Addressing Violence in the Emergency Department—Yes, It’s Still a Priority

Although most of ACEP’s federal advocacy efforts in recent months have focused on our response to the COVID-19 pandemic, we’ve still been advancing efforts on other critical issues for emergency physicians. One such issue is addressing violence in the emergency department (ED).

Unfortunately, in all likelihood, you or someone you know has likely been physically or verbally assaulted in the ED. In fact, an ACEP survey showed that nearly half of emergency physicians have experienced violence in the ED and 80 percent of emergency physicians said that violence in the ED was harming patient care.

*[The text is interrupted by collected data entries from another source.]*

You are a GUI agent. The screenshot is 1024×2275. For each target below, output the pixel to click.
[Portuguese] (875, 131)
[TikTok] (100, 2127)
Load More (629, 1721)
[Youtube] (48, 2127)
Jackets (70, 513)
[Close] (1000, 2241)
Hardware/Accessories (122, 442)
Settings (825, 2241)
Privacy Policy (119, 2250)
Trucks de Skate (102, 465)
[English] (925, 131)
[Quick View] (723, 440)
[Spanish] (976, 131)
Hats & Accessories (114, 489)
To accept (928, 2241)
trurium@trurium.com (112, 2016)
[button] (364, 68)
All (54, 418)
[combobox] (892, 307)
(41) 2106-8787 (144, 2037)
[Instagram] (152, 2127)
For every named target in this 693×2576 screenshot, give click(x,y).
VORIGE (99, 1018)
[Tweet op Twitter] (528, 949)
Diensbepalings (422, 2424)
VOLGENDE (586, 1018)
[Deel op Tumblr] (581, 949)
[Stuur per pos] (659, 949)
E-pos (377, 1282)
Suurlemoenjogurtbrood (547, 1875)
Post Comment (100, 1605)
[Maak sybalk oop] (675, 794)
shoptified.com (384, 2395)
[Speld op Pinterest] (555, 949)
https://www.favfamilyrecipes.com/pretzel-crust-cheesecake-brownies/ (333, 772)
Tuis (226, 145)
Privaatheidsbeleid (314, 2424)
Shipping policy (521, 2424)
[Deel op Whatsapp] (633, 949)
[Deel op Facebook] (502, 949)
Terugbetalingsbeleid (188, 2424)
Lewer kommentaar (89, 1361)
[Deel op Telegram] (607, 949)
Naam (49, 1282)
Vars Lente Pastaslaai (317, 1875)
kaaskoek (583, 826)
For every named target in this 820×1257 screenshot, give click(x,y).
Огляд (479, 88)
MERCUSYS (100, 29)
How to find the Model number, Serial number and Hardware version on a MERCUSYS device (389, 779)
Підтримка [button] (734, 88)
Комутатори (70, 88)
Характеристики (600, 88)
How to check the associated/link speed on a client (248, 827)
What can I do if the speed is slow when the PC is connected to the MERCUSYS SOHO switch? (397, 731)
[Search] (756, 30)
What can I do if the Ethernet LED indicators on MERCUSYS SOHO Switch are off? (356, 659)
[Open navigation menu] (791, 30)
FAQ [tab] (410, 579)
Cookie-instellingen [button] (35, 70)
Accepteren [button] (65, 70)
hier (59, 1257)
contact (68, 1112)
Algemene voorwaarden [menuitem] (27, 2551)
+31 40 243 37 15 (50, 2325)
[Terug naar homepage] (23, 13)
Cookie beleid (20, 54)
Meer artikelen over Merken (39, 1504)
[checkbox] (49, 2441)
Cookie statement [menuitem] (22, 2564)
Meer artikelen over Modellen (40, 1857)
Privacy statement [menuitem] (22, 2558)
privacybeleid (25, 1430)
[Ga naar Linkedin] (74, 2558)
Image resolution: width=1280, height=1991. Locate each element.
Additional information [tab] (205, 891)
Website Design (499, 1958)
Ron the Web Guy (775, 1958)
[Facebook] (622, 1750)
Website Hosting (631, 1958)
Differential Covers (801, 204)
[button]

As a result, ACEP and the Emergency Nurses Association (ENA) launched “No Silence on ED Violence” to support, empower, and protect those working in our nation’s EDs by raising awareness of the serious dangers emergency health providers face every day, and by generating action among stakeholders and policymakers to ensure a violence-free workplace for emergency nurses and physicians.

For the past nine months, ACEP and ENA have also been part of an Action Team sponsored by the National Quality Forum, which included 27 experts and recognized leaders from the private and public sector committed to improving the safety of the health care workforce. I was honored to have represented ACEP on the Action Team.

Through a series of web meetings and one in-person forum, the Action Team was able to identify and propose ways to overcome key barriers to appropriately responding to and reporting violent incidents in health care settings and preventing future ones from occurring.

The work of the Action Team culminated this week with the release of an issue brief (available to download here). This brief sets the stage for our ongoing work to make EDs and other health care settings safer. Specifically, it identifies four strategies that health care leaders, organizations and community stakeholders can take to prevent, report, and root out health care workplace violence:

  • Standardize definitions and data collection which includes implementing simple, comprehensive internal reporting systems that allow for actionable interventions and follow up.
  • Analyze and share data such as information on how to cultivate and raise awareness around the need for a culture of safety that includes health care worker safety and the value of reporting incidents of workplace violence.
  • Invest in safety including supporting evidence-based research to advance policies, legislation, and voluntary accreditation as levers to drive investment of resources.
  • Collaborate and scale efforts by identifying and engaging stakeholders within and across the care continuum to share lessons learned, best practices, and innovative solutions.

The issue brief concludes by discussing how “strong leadership, an organizational commitment to workplace safety, incident reporting, data collection, and transparency are key to fostering an organization that prioritizes the safety of its healthcare workforce and promotes a culture of safety.”

Moving forward, we need to continue the momentum that our No Silence on ED Violence campaign and our work on the NQF Action Team have created. I encourage you to review the resources provided on our No Silence on ED Violence website and continue to share your stories and experiences by tweeting using #StopEDViolence.